Lorsque ces réalisations temporaires sont implantées pour tout ou partie dans le périmètre d’un site classé ou en instance de classement, le périmètre d’un site patrimonial remarquable ou dans les abords d’un monument historique, la durée ne peut excéder 6 mois.

  • 6 mois (au lieu de 3 mois projetés) en ce qui concerne les autres constructions, installations et aménagements.

Lorsque ces réalisations temporaires sont implantées pour tout ou partie dans le périmètre d’un site classé ou en instance de classement, le périmètre d’un site patrimonial remarquable ou dans les abords d’un monument historique, la durée ne peut excéder 4 mois.

Rappelons enfin, que l’article 10 prévoit que la durée de remise en état des sites ne peut être supérieure à douze mois à compter de la fin de leur utilisation.

En second lieu, le décret n° 2018-512 du 26 juin 2018 précise les modalités d’application de l’article 15 de la loi du 26 mars 2018 précitée.

Pour mémoire, l’article dispose que lorsqu’un projet de construction ou d’aménagement comporte un état provisoire correspondant aux seules nécessités de la préparation, de l’organisation ou du déroulement des jeux Olympiques et Paralympiques de 2024 et un état définitif propre à ses affectations ou destinations postérieures au déroulement des jeux, le permis de construire ou d’aménager autorise cet état provisoire et cet état définitif. Le décret commenté le nomme « le permis double état » et permet donc qu’une autorisation d’urbanisme unique soit délivrée pour une construction ayant deux objets distincts dans le temps.

L’article 2 du décret définit l’état provisoire comme celui dans lequel la construction ou l’aménagement projeté « présente toutes les caractéristiques qui permettent son utilisation pour les besoins de l’organisation, de la préparation ou du déroulement des jeux Olympiques et Paralympiques de 2024 ».

« L’état définitif » est celui dans lequel la construction ou l’aménagement projeté « présente toutes les caractéristiques qui assurent un usage conforme à sa destination ou à son affectation postérieure au déroulement des jeux, dans le cadre d’un projet urbain durable en lien avec les projets des collectivités territoriales ».

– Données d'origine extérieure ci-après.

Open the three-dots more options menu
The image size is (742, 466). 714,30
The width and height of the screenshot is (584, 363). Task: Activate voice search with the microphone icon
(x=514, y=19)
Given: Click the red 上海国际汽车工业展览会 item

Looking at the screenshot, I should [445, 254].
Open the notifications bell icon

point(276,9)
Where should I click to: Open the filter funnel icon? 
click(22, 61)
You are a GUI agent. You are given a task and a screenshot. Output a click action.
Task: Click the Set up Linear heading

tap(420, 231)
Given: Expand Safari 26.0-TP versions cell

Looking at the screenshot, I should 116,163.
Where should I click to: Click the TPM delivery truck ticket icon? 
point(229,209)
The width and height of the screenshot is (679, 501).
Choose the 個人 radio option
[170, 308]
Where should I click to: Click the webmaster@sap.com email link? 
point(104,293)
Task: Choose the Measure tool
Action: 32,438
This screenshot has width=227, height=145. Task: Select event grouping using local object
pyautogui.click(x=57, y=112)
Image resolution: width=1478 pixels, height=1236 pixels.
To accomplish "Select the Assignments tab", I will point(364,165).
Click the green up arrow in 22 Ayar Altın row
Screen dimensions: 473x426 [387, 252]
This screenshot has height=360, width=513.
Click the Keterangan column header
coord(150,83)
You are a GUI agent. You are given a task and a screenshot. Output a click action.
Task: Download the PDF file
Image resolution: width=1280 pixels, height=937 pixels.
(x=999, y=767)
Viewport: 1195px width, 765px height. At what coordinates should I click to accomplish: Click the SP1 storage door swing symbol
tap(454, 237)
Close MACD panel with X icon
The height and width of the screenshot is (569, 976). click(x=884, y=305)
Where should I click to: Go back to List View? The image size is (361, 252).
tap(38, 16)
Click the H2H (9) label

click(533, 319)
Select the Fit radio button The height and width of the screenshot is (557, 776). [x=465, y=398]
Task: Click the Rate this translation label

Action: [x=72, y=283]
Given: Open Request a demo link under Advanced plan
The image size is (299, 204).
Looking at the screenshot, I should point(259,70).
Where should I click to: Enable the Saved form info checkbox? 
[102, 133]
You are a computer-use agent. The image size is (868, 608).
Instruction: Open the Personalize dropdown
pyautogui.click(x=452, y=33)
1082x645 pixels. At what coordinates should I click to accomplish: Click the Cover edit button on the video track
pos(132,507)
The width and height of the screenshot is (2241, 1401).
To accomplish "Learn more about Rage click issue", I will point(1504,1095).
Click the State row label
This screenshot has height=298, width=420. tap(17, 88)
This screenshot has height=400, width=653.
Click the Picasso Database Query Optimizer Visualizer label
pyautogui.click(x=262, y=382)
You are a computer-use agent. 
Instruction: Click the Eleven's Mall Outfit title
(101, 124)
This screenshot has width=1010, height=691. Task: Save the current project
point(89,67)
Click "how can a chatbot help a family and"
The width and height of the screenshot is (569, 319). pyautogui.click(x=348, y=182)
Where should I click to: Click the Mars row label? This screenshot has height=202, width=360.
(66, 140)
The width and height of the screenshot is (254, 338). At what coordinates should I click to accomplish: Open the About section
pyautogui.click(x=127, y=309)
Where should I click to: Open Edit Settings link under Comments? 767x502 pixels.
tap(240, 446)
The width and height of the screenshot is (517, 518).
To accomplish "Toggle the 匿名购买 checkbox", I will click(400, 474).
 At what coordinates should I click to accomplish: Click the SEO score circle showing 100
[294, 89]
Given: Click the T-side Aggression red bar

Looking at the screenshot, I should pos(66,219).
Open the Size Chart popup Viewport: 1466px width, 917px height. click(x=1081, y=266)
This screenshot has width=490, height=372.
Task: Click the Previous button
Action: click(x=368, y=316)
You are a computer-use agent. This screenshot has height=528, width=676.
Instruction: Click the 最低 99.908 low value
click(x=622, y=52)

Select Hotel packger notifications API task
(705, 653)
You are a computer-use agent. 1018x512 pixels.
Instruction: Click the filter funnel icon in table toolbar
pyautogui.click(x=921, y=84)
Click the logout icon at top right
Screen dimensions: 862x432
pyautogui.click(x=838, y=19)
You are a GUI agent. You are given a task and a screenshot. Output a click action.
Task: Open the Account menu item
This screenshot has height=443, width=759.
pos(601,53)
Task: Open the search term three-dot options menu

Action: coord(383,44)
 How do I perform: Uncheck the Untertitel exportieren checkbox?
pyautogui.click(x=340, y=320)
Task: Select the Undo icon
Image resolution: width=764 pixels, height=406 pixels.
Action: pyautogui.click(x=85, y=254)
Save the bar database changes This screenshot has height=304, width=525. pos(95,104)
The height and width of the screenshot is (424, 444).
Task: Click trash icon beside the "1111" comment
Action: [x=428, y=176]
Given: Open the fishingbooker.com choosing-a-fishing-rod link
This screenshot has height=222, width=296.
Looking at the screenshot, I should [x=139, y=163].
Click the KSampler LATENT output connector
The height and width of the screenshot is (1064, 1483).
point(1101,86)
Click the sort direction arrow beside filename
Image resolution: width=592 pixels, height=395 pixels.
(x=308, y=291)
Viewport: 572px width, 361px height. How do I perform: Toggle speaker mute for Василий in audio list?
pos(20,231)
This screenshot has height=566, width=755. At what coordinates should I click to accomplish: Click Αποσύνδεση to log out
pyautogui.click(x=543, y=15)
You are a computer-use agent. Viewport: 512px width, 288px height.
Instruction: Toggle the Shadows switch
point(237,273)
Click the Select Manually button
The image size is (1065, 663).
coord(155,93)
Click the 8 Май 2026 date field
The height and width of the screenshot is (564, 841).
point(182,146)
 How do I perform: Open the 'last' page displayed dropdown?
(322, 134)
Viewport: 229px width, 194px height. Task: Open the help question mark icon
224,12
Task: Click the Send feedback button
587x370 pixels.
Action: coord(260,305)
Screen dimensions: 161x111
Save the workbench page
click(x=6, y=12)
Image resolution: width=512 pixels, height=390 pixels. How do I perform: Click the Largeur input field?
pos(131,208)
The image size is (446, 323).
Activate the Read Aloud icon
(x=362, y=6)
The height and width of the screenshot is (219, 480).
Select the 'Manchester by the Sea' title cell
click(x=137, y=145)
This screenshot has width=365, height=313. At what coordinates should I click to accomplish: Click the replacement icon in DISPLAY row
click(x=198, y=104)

Les dispositions réglementaires du code de l’urbanisme relatives aux permis de construire et d’aménager ont donc été adaptées par le présent décret :

L’article 3 précise que dans les conditions prévues par l’article R.* 424-16 du code de l’urbanisme, la déclaration d’ouverture du chantier habituellement effectuée sur ce fondement, sera adressée au début des travaux destinés à réaliser la construction ou l’aménagement dans son état provisoire et au début de ceux entrepris pour aboutir à son état définitif. Il en est de même (article 7 du décret), pour la déclaration d’achèvement de travaux prévues aux  articles R.* 462-1 à R.* 462-5 du code de l’urbanisme.

Compte tenu de la particularité de ce « permis à double état », il a été décidé que, par dérogation au deuxième alinéa de l’article R.* 424-17 du code de l’urbanisme, le permis de construire ou d’aménager ne sera pas périmé si, entre l’achèvement des travaux initiaux et l’engagement des travaux finaux, les travaux sont interrompus pendant plus d’une année, dans la limite de deux ans.

En application de l’article 5 du décret commenté, la demande de « permis de construire double état » devra donc préciser :

  • la consistance des états provisoire et définitif du projet ainsi que les travaux impliqués par le passage de l’un à l’autre de ces états et indiquer les éléments du projet qui n’ont pas vocation à être modifiés postérieurement au déroulement des jeux.
  • les destinations et surfaces de plancher provisoires et définitives de la construction projetée.
  • la notice devra faire apparaître les caractéristiques provisoires et définitives du projet.
  • Et enfin, les plans et documents de la demande devront faire apparaître l’état provisoire et l’état définitif du projet.

Le décret précise qu’il en est de même pour le permis d’aménager.